Adjusting the velocity curves of a keyframe transition.

Doing this lets you set a custom curve for how the velocity changes. With this tool, you could, for example, create a curve where the clip moves horizontally; First slows down and then accelerates the closer it gets to the next keyframe. It would look something like this:

Ease in & Out With Keyframes

Now that you know the basics, let us look at another keyframe feature in Premiere.

You might notice that the sudden stop in the movement of a clip can feel choppy. We can add an ‘ease in’ or ‘ease out’ effect to the movement to make it feel more natural.

To do this, you right-click on the desired keyframe and select ‘temporal interpolation.’

In the submenu that appears, you will now find the ‘Ease in’ and ‘Ease out’ options. Once added, it will look something like this:

A keyframe transition with both ‘easy in’ and ‘ease out’ transitions was added.

These are probably the most common features you will use when working with keyframes in Premiere Pro. But as you noticed when you right-clicked on the keyframe, more options are available. These are keyframe properties. Let’s take a look at them below!

Premiere Pro Keyframe Properties Tutorial

By default, the keyframe is set to ‘linear,’ but cool things can happen as we play around with other keyframe properties. We will do a quick rundown of each:

Temporal Interpolation & Spatial Interpolation

First things first, when you right-click on a keyframe, a menu will appear, letting you select either ‘temporal interpolation’ or ‘spatial interpolation.’ Each of their drop-down menus looks virtually the same, so it’s easy to get confused.

The difference between these two is that Temporal interpolation deals with changes in an object’s time, while Spatial interpolation deals with changes in a layer’s path shape.

Temporal interpolation can be used to determine whether an object moves evenly or accelerates across a motion path. On the other hand, spatial interpolation is mainly used to determine whether the corners of the velocity graph should be rounded or angular.

If this sounds confusing to you, it’s understandable. The most important thing you need to know about these two is that Spatial interpolation creates the most realistic and natural movement. Sharp path points become more rounded, creating a smoother effect.
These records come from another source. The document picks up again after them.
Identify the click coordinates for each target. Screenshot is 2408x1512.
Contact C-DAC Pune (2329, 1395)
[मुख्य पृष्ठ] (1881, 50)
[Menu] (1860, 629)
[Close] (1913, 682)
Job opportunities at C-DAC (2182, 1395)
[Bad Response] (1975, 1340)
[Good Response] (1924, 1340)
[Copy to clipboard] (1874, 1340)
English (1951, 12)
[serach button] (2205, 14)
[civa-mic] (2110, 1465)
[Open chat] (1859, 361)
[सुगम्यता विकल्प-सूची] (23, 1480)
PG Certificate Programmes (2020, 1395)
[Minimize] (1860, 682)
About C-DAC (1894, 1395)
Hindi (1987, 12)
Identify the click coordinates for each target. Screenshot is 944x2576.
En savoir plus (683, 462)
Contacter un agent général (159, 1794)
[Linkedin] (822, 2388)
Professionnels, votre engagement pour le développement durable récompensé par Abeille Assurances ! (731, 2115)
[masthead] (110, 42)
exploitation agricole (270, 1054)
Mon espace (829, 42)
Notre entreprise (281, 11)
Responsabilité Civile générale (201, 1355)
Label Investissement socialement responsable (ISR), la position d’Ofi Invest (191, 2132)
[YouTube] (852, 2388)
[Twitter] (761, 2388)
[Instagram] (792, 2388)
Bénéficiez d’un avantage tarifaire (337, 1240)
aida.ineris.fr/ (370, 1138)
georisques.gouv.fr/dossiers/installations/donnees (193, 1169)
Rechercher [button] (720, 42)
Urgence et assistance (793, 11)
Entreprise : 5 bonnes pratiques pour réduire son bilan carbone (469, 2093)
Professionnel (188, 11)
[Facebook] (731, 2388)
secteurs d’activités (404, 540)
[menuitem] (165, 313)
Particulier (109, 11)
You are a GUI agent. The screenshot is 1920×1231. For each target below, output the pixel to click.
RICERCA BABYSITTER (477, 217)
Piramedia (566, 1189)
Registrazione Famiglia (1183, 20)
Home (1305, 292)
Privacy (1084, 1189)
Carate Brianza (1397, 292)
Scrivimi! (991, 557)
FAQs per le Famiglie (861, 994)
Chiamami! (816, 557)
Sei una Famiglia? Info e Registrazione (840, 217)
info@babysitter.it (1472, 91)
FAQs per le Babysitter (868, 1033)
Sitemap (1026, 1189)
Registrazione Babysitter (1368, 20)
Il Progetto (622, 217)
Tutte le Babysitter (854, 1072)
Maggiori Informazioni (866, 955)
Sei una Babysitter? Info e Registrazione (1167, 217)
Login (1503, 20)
Both of these options will have a submenu where you can change the keyframes properties. You will have the following options; Linear, Beizer, Auto Beizer, Continous Beizer, and Hold.

Let’s take a look at each of these to understand them better.


This is the default setting for a keyframe; The ‘linear’ value means that the movement is continuous and is not accelerating or slowing down between keyframes. 


Bezier lets you adjust the shape of the graph manually on either side of the keyframe. You can achieve very smooth changes with this method.

Auto Bezier

As the name suggests, this property automatically creates a smooth rate of change through a keyframe. It can be used to create smooth transitions between keyframes.

Continuous Bezier

Similar to ‘Auto Bezier’ but with a critical difference, ‘Continous Beizer’ lets you adjust the direction handles manually.


The ‘hold’ property is the opposite of the ‘ease out’ effect. In simple terms; This keyframe holds the current value until the next keyframe. The value will remain the same until it snaps to the next keyframe. 

Working With Audio Keyframes

A common use of keyframes in Premiere Pro is for adjusting audio levels.

When working with audio keyframes, you will mostly want to work with ‘Spatial interpolation’> ‘Continuous bezier.’ This property creates smooth transitions in the audio between the volume levels.

In Conclusion

Hopefully, you found this Premiere Pro keyframes tutorial helpful! For further reading, we recommend Adobe’s instruction page on keyframes.

If you want to learn more about video editing, and working with Premiere Pro, check out more of our editing articles.

To summarize, keyframes allow you to create transitions and changes in values over time to a clip. They are a fundamental building block when editing in premiere pro, and because they can be applied to any effect or adjustment in Premiere, the possibilities are endless.